Lecturer: Emma Armson (2015)
What is the course about?
Takeovers and Capital Markets Law builds upon the corporate law topics covered in Business Associations. Takeovers and Capital Markets Law focuses on the regulation of securities markets, in particular dealing with continuous disclosure, fundraising, market integrity and takeovers.
Why does the subject interest you?
I enjoy this subject because it presents legal and policy challenges in a practical context. My research focuses on takeover law and policy, and I find the process of weighing up the different policy objectives sought to be achieved particularly interesting. The continuous disclosure provisions raise difficult practical issues relating to when information should be made available to the market. Insider trading and market manipulation also involve interesting policy questions (you’d be surprised!).
Do you have any advice for students who are interested in the course?
It helps to have enthusiasm and an interest in corporate law, and to keep on top of the reading for the course.
How will this course be relevant in the future?

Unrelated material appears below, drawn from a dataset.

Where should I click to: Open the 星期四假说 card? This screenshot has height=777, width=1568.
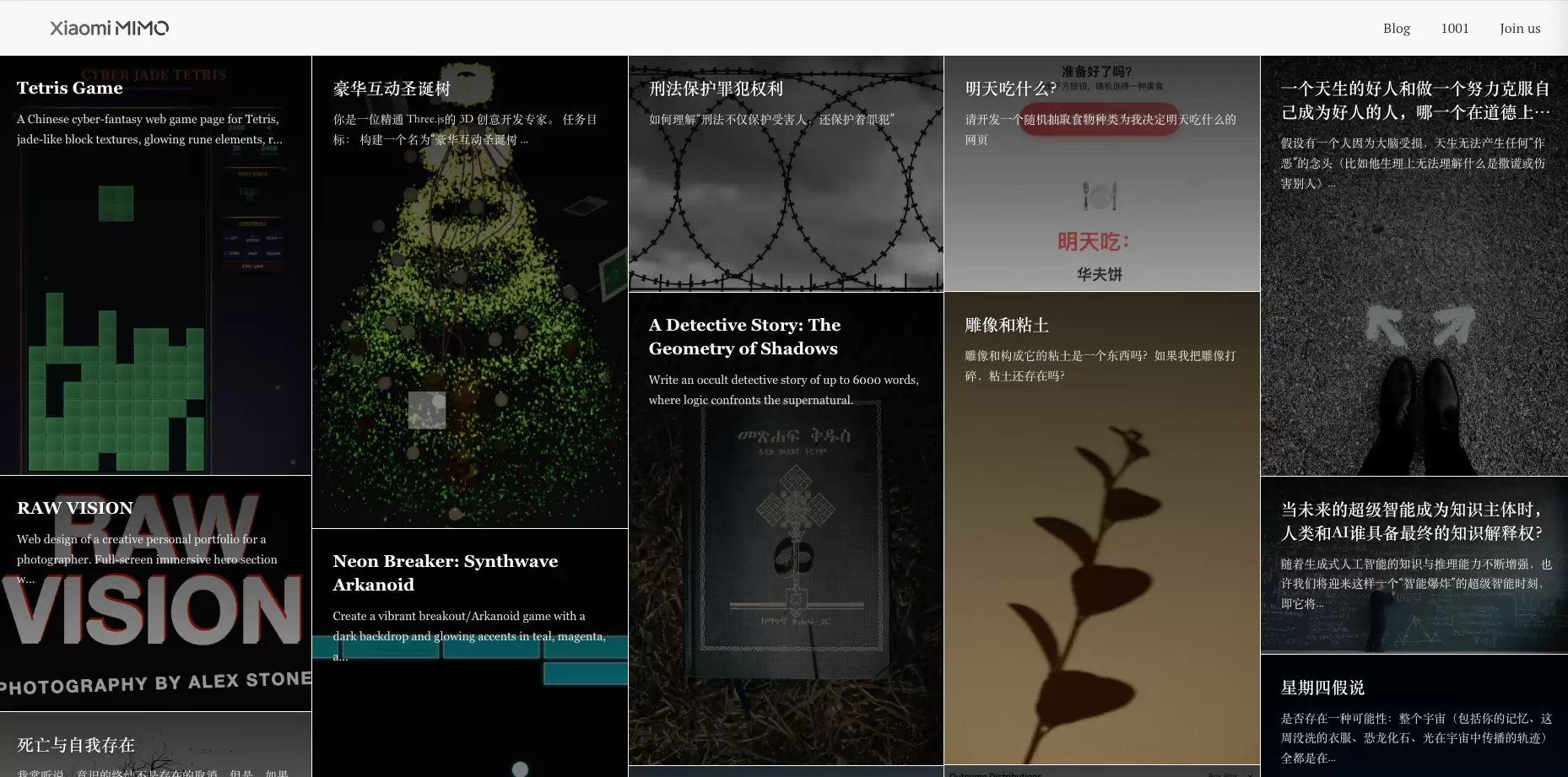[x=1322, y=688]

Corporate law can be relevant in a number of different contexts in addition to legal practice, including investment banking, accountancy, journalism and government work. Before becoming an academic, I worked in the corporate law field in a law firm, in legal publishing, as an in-house counsel in a bank subsidiary and for the government in reforming the law.
Student: Angela Su (2013)
Please give us a brief overview of the main topics studied in the course
The main topics included takeovers, continuous disclosure, market misconduct, and fundraising. These topics built upon BA1, with an emphasis on public-listed companies and securities regulation.
What were the course assessments and your thoughts about them?

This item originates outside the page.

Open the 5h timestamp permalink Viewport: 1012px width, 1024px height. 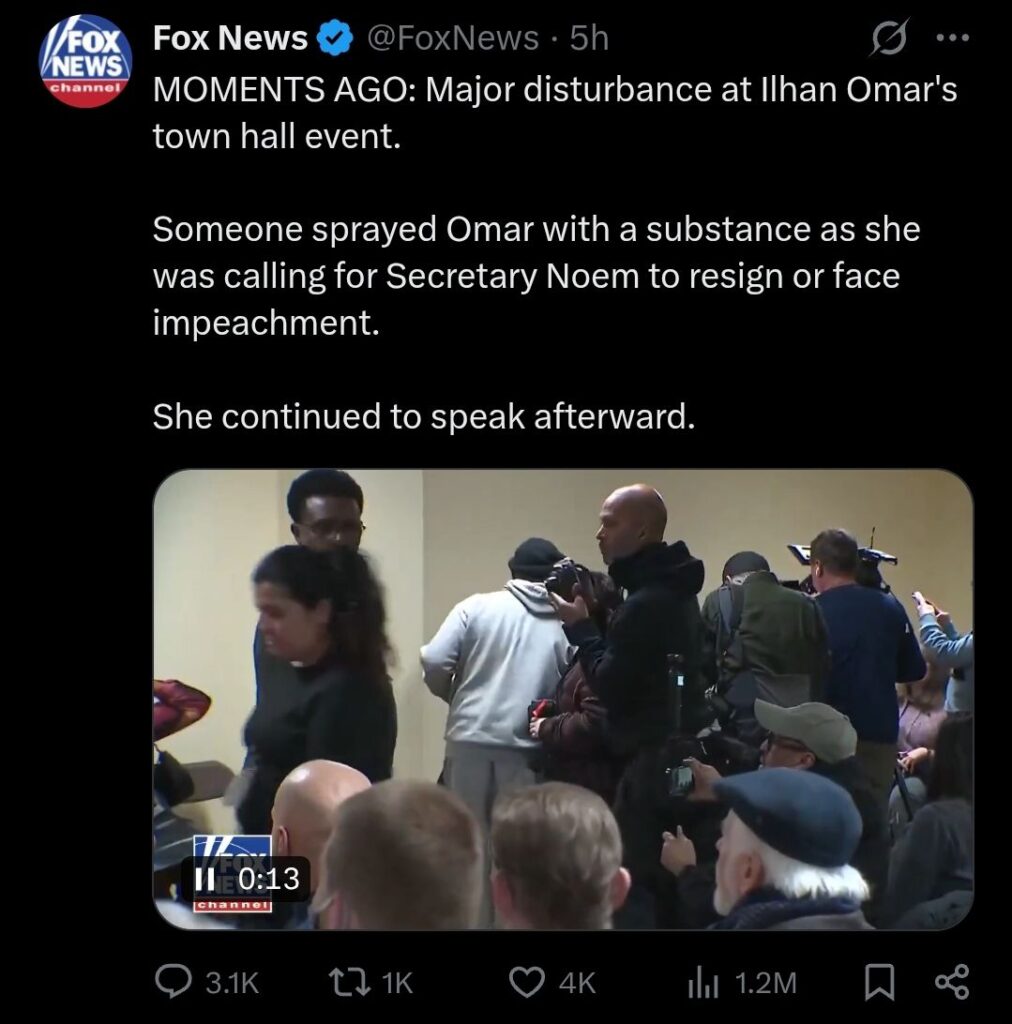589,38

There was a case note that focused on the legal and policy implications of a recent decision. There was also a final take-home (problem question) and class participation.
What did you like about the course?
The course was well-structured, the lecturer was engaging and the classes were interactive due to group exercises and discussion of recent examples. The readings included a range of supplementary materials (e.g. journal articles, ASIC guidance, bid documents, and prospectuses), as well as extracts from the legislation and case law.
Do you have any other thoughts or comments?
Takeovers and Capital Markets Law was a great course for gaining an introduction to some of the practical and policy issues facing listed companies.